Maria, de 30 anos de idade, gostaria de adotar o sobrenome do companheiro em seu assento e pretende realizar essa inclusão administrativamente, pois, ao formalizar a união estável em cartório, optou por não o incluir e, após, arrependeu-se. Ao comparecer perante o Oficial de Registro de Civil foi orientada de que, segundo a Lei de Registros Públicos, tal alteração administrativa seria
- A)viável, mediante autorização do companheiro e motivação apresentada por escrito.
Incorreta. A lei não condiciona a hipótese a motivação escrita; a resposta literal é a possibilidade a qualquer tempo durante a união estável registrada.
- B)inviável, pois se exige autorização judicial.
Incorreta. O art. 57 autoriza o requerimento perante o oficial de registro civil, independentemente de autorização judicial.
- C)inviável, pois somente permitida no momento da oficialização da união.
Incorreta. A inclusão não fica limitada ao momento de formalização da união estável.
- D)viável a qualquer tempo, durante a constância da união.
Correta. O art. 57, § 2º, da Lei 6.015/1973 permite a inclusão do sobrenome do companheiro a qualquer tempo, durante a constância da união estável devidamente registrada.
- E)inviável, pois somente se admite a inclusão de sobrenomes familiares em razão de alteração das relações de filiação.
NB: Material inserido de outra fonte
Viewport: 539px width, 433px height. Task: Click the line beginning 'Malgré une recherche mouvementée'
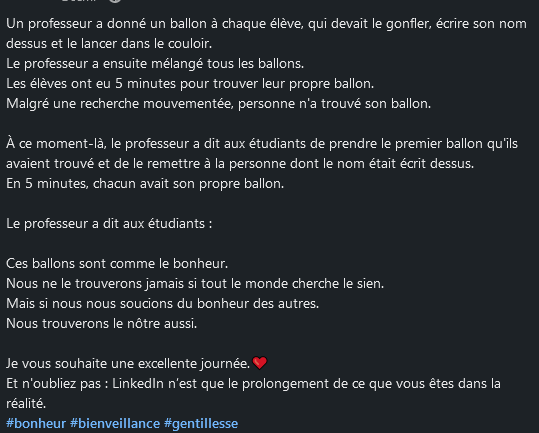pos(218,103)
Incorreta. A inclusão de sobrenome em união estável é hipótese expressa e autônoma, não restrita às alterações de filiação.
Gabarito: D
A Lei de Registros Públicos, após a Lei 14.382/2022, simplificou a alteração posterior de sobrenomes. O art. 57, § 2º, da Lei 6.015/1973 permite que conviventes em união estável registrada no RCPN requeiram a inclusão do sobrenome do companheiro a qualquer tempo, nas mesmas hipóteses das pessoas casadas, sem autorização judicial.